The pandemic shocked the world unprepared in an untold magnitude respecting no political barriers, race, creed, geography, social nd economic status, a bomb that spared no one, young and old alike and those who are yet to be born. The pandemic challenges human intelligence, humbles the genius, puts back to the drawing table man's ambitious design of postmodernism which simply means "living tomorrow today." The world will not be the same anymore, and its aftershocks are going to be felt for a long period even in post-pandemic times.
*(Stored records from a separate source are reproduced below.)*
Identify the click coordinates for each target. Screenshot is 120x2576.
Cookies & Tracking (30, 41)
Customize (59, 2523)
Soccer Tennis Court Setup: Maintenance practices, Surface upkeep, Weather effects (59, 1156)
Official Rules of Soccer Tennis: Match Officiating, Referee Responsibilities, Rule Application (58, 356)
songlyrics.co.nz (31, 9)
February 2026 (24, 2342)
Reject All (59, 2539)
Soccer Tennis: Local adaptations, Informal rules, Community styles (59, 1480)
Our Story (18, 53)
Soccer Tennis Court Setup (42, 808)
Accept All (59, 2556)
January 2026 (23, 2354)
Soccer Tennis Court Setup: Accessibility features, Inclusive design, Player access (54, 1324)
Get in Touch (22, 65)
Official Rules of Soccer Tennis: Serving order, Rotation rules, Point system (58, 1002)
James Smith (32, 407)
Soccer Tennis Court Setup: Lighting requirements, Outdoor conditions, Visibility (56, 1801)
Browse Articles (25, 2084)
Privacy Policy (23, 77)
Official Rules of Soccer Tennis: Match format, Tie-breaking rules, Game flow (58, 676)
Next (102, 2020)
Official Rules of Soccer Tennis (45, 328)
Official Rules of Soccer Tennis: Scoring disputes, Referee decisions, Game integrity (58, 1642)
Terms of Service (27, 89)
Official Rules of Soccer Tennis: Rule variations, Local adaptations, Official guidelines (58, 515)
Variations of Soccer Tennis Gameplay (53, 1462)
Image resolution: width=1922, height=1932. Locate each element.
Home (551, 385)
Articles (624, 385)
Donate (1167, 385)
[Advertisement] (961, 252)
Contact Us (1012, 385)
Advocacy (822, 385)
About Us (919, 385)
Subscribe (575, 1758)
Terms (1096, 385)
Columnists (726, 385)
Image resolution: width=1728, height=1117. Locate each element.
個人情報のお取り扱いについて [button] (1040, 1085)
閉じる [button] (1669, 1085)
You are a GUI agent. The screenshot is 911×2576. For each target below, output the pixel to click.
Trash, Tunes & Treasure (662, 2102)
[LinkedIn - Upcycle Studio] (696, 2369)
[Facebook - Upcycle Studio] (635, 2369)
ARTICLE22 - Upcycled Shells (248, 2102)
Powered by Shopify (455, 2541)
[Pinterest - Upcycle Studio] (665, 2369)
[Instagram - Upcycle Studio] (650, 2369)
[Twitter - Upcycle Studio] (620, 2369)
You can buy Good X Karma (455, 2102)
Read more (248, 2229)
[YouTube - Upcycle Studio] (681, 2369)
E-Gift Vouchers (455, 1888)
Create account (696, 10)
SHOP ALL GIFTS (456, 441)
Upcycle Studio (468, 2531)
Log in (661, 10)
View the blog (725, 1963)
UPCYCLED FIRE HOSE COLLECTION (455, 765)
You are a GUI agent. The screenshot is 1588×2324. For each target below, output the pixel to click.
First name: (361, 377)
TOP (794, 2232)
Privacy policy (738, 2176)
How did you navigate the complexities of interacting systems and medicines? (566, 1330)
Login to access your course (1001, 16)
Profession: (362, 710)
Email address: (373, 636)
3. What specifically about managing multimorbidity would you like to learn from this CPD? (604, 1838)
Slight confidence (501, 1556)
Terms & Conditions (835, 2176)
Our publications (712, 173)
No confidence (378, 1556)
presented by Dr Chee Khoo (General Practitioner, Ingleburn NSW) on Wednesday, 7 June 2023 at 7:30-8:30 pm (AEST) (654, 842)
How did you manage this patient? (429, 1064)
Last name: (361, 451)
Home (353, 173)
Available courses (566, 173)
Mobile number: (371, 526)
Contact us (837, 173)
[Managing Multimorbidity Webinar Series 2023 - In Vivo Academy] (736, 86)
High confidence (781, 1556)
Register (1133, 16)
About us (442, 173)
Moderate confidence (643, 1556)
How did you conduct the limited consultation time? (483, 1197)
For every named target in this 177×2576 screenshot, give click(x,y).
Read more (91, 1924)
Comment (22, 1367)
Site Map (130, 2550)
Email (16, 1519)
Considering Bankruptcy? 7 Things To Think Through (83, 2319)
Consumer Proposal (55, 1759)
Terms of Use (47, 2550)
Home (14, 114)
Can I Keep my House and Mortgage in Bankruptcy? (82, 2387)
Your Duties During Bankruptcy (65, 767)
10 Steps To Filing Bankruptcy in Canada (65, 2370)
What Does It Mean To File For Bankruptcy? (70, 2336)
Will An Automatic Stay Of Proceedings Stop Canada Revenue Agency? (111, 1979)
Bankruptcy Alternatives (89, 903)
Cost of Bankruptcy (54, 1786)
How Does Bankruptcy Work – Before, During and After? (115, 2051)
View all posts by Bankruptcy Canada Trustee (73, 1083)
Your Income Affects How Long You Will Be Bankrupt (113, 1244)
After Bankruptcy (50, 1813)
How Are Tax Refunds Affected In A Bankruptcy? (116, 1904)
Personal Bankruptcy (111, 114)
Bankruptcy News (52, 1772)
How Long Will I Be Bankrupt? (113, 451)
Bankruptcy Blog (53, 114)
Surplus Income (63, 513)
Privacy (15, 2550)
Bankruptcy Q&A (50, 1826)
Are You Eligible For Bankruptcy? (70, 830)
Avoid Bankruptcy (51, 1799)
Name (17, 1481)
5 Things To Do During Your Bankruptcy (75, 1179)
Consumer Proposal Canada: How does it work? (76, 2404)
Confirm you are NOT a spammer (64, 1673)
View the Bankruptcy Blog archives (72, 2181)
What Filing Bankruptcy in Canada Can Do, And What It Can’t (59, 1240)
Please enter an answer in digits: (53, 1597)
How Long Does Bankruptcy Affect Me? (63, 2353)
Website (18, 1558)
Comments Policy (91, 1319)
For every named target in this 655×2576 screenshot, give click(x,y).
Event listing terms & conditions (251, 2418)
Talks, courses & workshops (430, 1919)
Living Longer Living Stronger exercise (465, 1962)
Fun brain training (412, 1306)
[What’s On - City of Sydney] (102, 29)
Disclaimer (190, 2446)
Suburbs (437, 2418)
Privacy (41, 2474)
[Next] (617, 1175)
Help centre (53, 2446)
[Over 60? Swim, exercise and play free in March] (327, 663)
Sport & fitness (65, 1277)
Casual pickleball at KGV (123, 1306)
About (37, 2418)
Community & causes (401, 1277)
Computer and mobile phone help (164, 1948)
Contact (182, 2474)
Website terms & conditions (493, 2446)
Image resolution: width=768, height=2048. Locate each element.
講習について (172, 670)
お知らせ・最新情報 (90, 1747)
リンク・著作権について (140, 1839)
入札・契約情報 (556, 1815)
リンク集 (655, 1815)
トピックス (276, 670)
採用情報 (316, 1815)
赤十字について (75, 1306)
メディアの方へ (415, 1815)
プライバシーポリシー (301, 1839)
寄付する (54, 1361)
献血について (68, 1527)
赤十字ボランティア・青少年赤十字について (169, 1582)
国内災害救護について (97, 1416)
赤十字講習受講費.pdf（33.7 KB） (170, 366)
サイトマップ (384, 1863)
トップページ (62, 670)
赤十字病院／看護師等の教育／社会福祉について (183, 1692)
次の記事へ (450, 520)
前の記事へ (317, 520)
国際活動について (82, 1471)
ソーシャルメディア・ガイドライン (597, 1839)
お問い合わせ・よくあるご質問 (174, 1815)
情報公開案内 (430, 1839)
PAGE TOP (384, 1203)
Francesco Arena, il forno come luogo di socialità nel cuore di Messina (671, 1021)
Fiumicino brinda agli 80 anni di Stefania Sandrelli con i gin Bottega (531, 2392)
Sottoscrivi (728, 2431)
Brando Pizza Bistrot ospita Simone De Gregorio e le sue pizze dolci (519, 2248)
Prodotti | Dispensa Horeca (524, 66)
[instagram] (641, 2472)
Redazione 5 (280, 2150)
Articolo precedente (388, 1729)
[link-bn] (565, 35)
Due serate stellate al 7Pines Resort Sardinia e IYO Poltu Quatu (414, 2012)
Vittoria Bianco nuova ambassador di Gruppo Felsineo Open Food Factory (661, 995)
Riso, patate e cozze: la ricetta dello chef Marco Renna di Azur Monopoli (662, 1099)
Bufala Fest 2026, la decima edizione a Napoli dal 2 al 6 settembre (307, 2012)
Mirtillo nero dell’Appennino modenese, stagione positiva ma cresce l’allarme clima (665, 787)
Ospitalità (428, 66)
This is the nature of the Dark Ages that swept the world of old which lasted for centuries after the fall of the Greco-Roman Empire then the known civilized world anent to our capitalistic world today. Then in the 15th century, out from a corner of the globe like a shining gem, a new era was born – the Renaissance. The Renaissance was like the legendary phoenix bird arising from the ashes of the Greco-Roman civilization. Thereon the world rose to its feet again and marched onto the modern world - and onto our postmodern world of today. We moved so swift to our own measure and concept of progress and in our chartless haste got a "stabbing wound" – the corona virus pandemic.

The irony is that we have never anticipated it even with the breakthroughs in science and technology, economics, cybernetics, and other human achievements. Just before the COVID pandemic the world was in its summit like “the glory that was Greece, the grandeur that was Rome,” totally unaware that this was the prelude to another Dark Age.  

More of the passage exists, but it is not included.